Linux needs those similar capabilities as does FreeBSD (or any other OS). You are not going to achieve it by having multiple redundant audio stacks in Linux... all of which are broken in different ways and none of them have a fraction of the capabilities of any other modern OS and then force users to choose and force developers to support all possible combinations.
It seems like they are not interested.
http://code.google.com/p/chromium/is...etail?id=19470
Same thing for Jack
http://code.google.com/p/chromium/is...etail?id=42458
For FreeBSD it looks like they just use the Alsa libs
http://code.google.com/p/chromium/is...etail?id=36008
What is all that stuff you always have to do on Linux with your audio? As a FreeBSD user I never had to worry about audio, it just worked, a simple native implementation that offers OSS interface to all applications.
Now every UNIX audio implementation other than ALSA implemented the OSS interface, but of course back then that must have been the right thing to do since ALSA was much superior... oh wait, now we are fixing ALSA because its broken. And we are doing that by yet another layer of abstraction! So e.g. KDE applications now work this way
APP -> Phonon -> Pulse -> ALSA -> Kernel
X-points of failure and breakage, no wonder its a pain to set up.

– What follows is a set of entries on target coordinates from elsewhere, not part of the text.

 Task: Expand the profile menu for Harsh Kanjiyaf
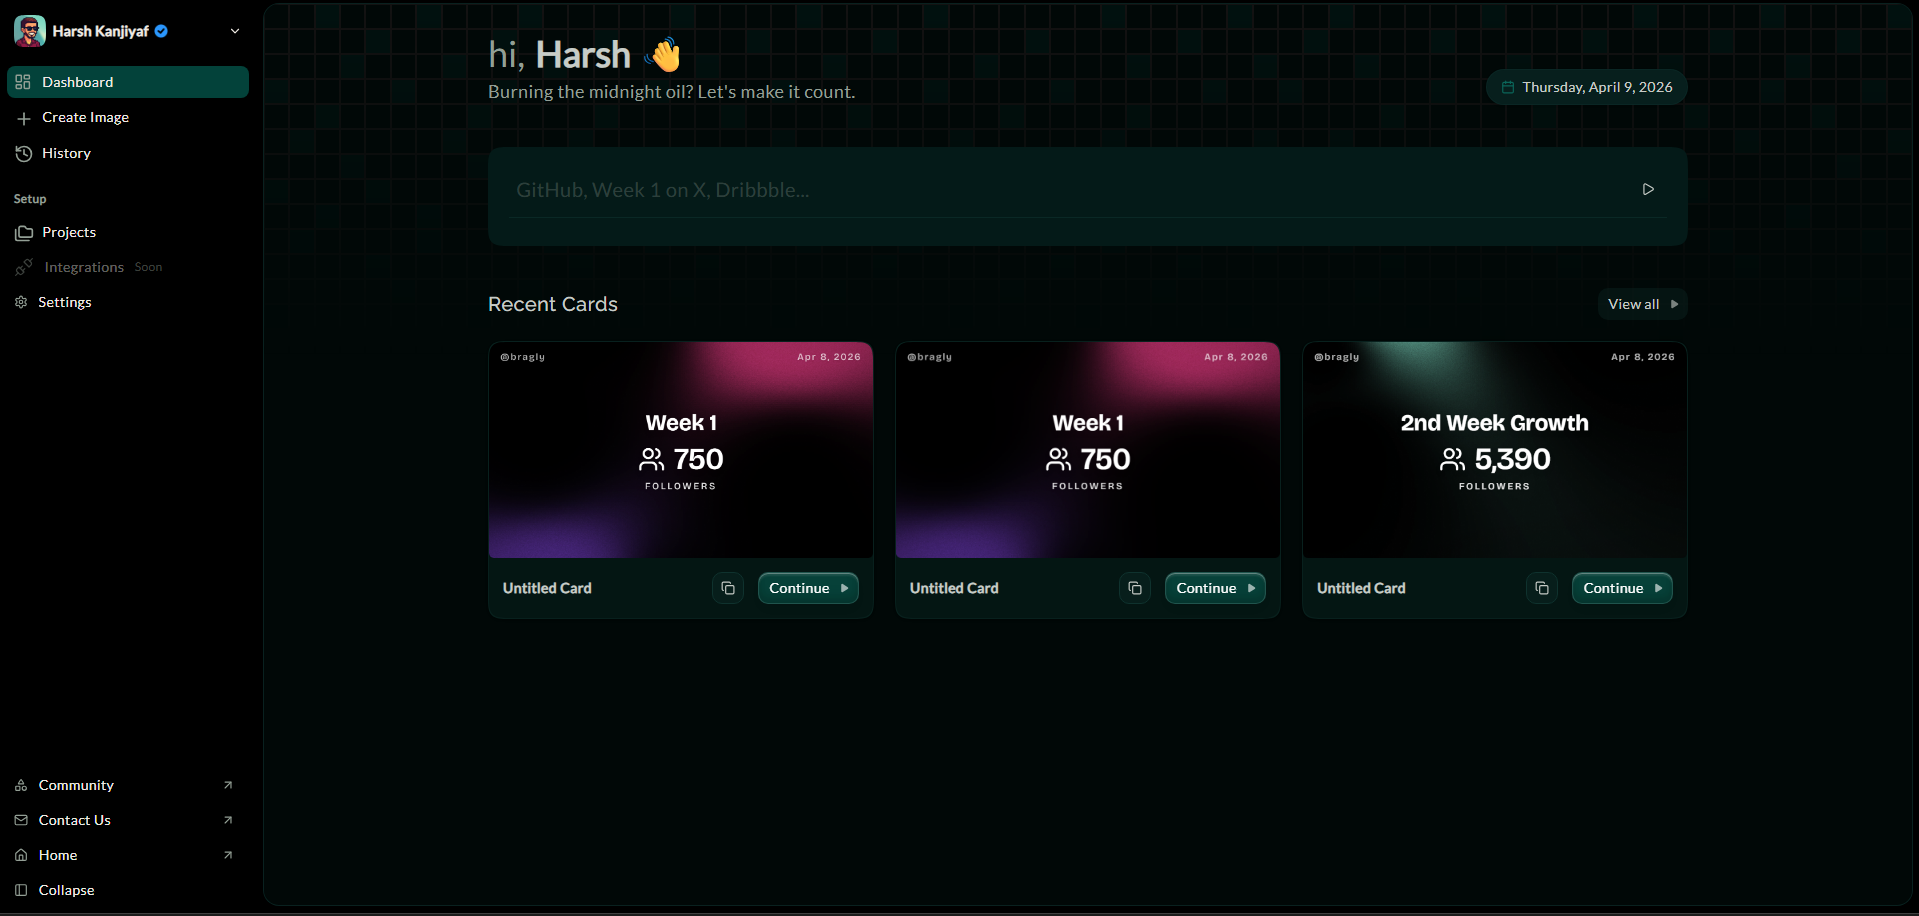point(235,31)
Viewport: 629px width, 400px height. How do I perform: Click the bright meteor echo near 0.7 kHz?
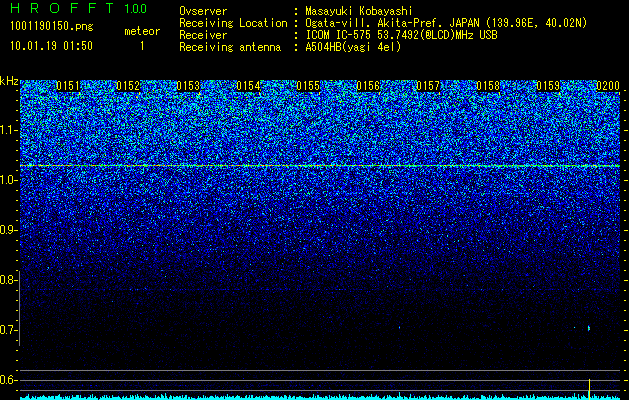tap(589, 328)
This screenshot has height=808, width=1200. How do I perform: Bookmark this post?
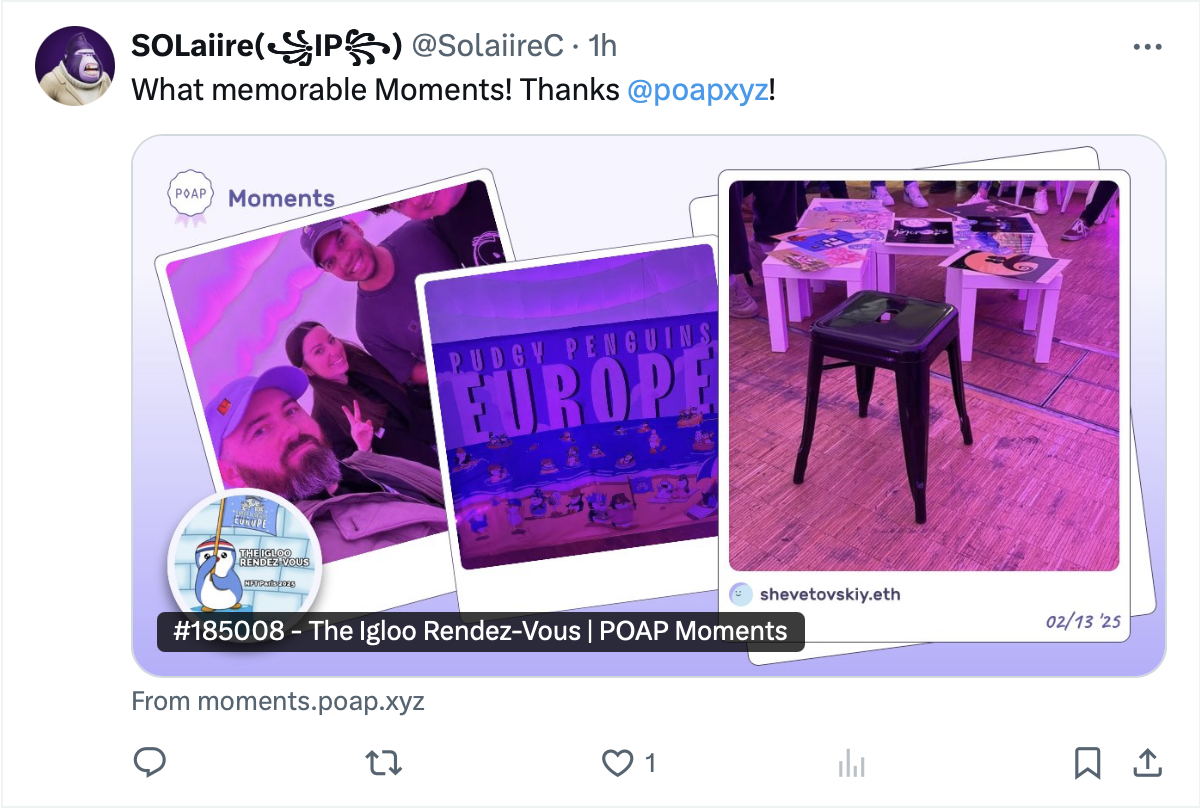pos(1087,764)
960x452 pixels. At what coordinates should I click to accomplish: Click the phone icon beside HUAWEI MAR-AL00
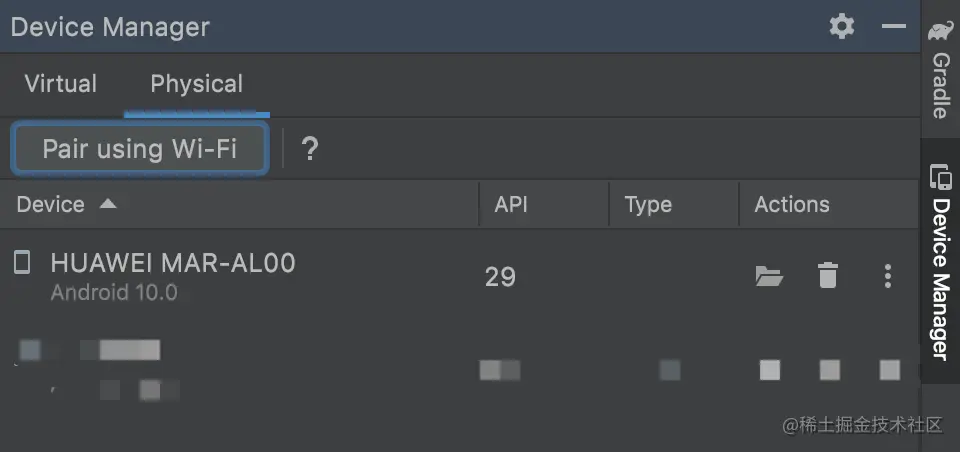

This is modern computing I guess. But of course everything is going to be better now. Then again it must have been really bad on Linux back than, since it sure sucks now. And because of Linux "progress" everything is starting to break everywhere else now aswell. Talking on-topic I have to pipe Chromium audio through some virtual ALSA foo just to make it work on FreeBSD or ArchLinux with OSS. I am really looking forward to the times where other folks have to write pa-wrappers around alsa-wrappers for an interaface that used to be shared by all (OSS).

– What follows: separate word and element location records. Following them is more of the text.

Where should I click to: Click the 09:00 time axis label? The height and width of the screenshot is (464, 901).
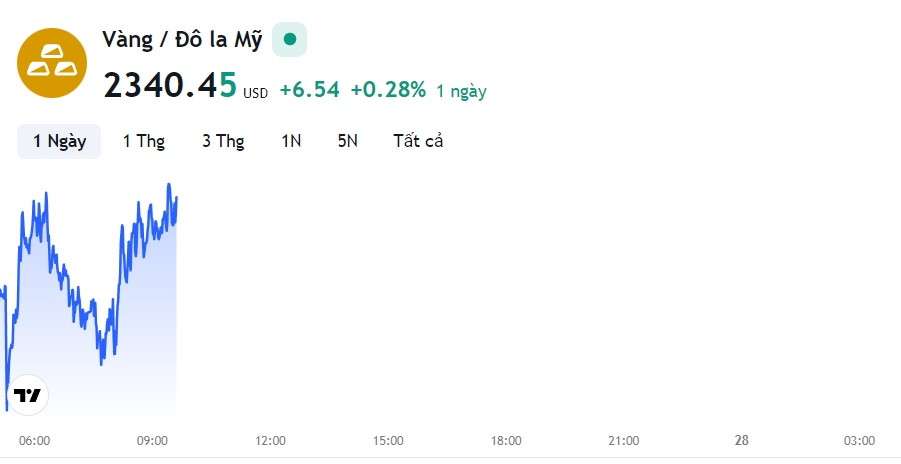tap(152, 441)
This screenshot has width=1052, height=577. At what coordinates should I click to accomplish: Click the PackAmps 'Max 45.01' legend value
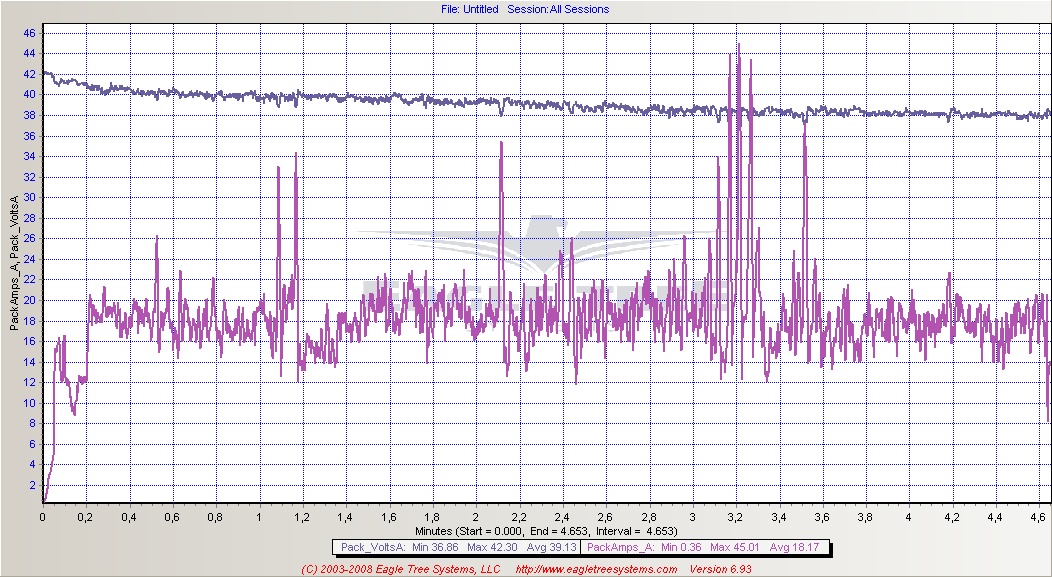tap(735, 547)
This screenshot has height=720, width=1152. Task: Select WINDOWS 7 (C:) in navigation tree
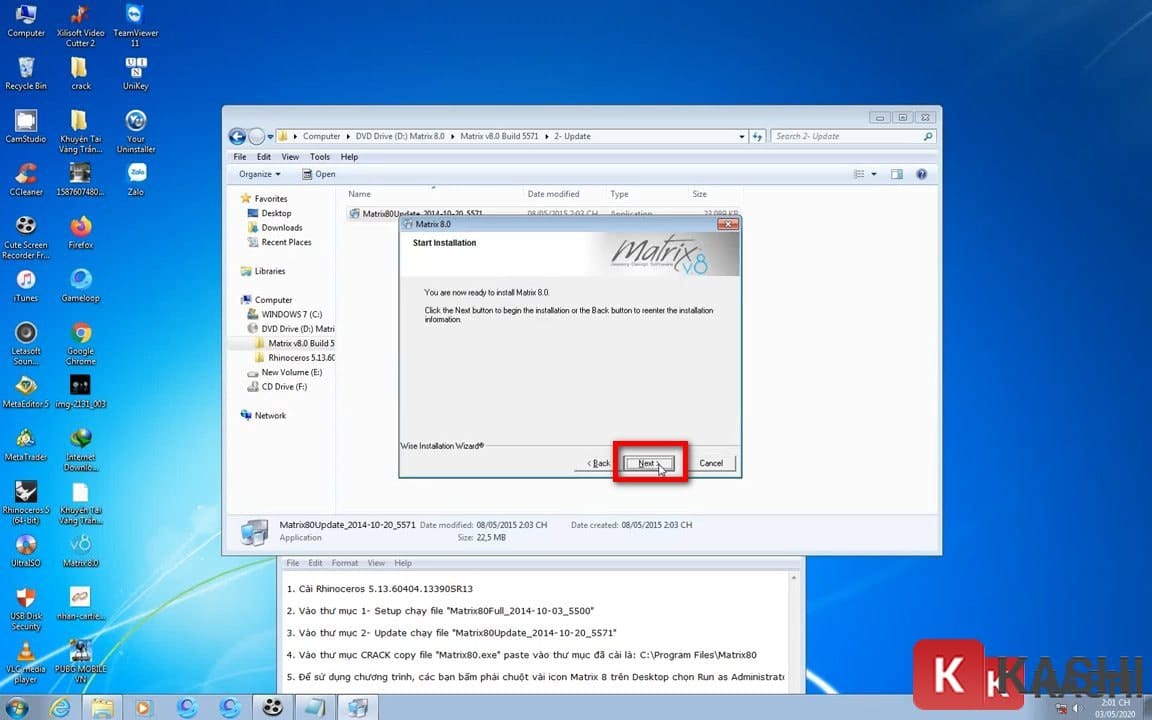click(x=291, y=314)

P.S: Sorry for the rant. I am not anti-Linux (in fact Linux is better than FreeBSD for a lot of things). I just don't understand how an OS with such a large developer base cannot produce something simple, that just works. While all other smaller *nixes somehow managed.
It IS an abstraction layer since offers high level functions (software mixing, realtime resampling, filtering, etc...) using lower level functions (offered by ALSA).

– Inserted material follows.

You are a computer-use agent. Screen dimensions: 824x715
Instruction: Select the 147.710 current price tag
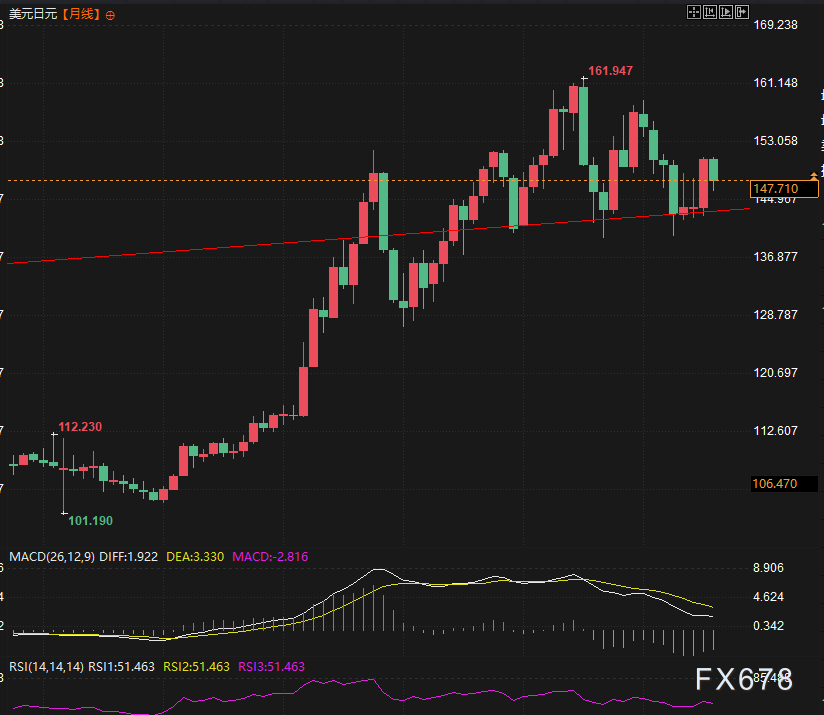pos(784,189)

Another by definition adds complexity to the system, it can't simply "improve performance". There were (and still there are) many laments from people about cpu power usage from pulseaudio, mostly coming from the resampler in a standard and plain out-of-the-box configuration.
It can't improve performance, instead it can offer added services but can't do that without using more power.
Sure they can, the fact is that they require a lot of work since SIMD aren't exactly easy to manager. And also the resampler chosen by default is heavy enough to let people complain.
I set my default output stream to 44100 Hz, 16 bit stereo.
Set my PA resampler to src-linear
I played a 44100 Hz 16 bit stereo stream and watched cpu usage from pulseaudio.
Then I set my PA resampler to copy
Played the same stream as above and cpu usage was lower.
It's not a proof, but indeed is a hint.
I'm Opera user so obviously I hadn't noticed something missing since I've never installed Chromium, but this got me curious. I thought that obviously a modern browser supports Pulse. Now I started wondering, does FF and Opera support Pulse after all?